Wednesday, September 5, 2012

Principled Contradiction and the Non-Principle of Non-Contradiction

In response to my objection to those who object to denial of the principle of non-contradiction, Pseudonoma wonders
whether one shouldn't be careful to draw a distinction between someone who is willing to accept what to them "will sound like contradictions" and one who is willing to deny non-contradiction IN PRINCIPLE.
I think this fine as long as one doesn't make the distinction so carefully that one fails to notice that in the normal case these two "someones" are the same person. For the refusal to hear statements which (as they are formulated) contradict each other or themselves, typically justifies itself on the basis of the interpretation of non-contradiction as a principle.
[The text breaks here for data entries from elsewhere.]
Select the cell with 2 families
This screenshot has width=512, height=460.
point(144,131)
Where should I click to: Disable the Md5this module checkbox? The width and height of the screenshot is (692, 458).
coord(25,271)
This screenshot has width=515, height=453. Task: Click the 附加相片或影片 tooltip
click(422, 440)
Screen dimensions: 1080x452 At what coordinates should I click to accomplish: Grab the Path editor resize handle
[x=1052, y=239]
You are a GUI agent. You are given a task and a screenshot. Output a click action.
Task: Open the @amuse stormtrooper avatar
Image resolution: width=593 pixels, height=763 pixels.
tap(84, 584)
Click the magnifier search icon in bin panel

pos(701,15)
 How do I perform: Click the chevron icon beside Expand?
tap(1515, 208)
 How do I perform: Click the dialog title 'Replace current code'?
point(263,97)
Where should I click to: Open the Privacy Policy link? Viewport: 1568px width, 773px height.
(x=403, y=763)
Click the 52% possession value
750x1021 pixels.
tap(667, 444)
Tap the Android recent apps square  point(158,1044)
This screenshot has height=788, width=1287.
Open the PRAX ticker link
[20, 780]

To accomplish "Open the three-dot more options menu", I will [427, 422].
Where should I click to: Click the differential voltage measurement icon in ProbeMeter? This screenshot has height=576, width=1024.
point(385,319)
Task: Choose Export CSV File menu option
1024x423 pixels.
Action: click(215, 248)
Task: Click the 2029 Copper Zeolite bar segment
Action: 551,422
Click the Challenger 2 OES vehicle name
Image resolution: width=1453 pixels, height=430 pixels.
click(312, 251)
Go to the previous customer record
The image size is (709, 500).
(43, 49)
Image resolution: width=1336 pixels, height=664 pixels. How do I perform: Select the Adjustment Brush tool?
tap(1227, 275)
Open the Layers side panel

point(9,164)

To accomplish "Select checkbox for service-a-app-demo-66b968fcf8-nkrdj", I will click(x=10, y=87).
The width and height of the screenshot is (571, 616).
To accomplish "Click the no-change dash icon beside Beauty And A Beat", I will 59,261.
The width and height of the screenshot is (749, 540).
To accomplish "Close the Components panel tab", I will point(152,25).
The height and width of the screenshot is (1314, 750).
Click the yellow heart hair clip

If I can test the logical cogency of a remark or set of remarks by applying the principle of non-contradiction, as though this remark or set of remarks were a particular case of what non-contradiction universally governs (namely, discourse)—if I can verify the validity of particular remarks by seeing how the square with this universal principle, then I can excuse myself from engaging essential dialectical situations with the same self-assured alacrity with which I dismiss the ravings of the man on the street who says he has just come back from the moon with a message for humanity. On the other hand, I will subject myself to these dialectical situations—which is to say, I will have the opportunity to learn—only if I do not think of non-contradiction as having the kind of applicability to the remarks I am listening to that a universal has to particulars: only, that is, if I deny that non-contradiction is a principle. And in what other way can anyone be willing to deny it?

All of this is really to say less elegantly what Pseudonoma himself says in continuation of his reply:
It may well be true that this person is "unintelligible"—at least in principle. However it also occurs to me that this only MAY be the case. There is perhaps more than one kind of denial—and for that matter, more than one meaning of a principle. One might indeed say that there is something contradictory about formulating non-contradiction as a principle—but this problem, which I first stumbled upon years ago in a tiny undergrad thesis, opens up, as they say, a whole can, not to say diet, of worms.
That tiny undergrad thesis, by the way, I blame for my having spent the last five years in fits of agony—that is, in a graduate program in philosophy.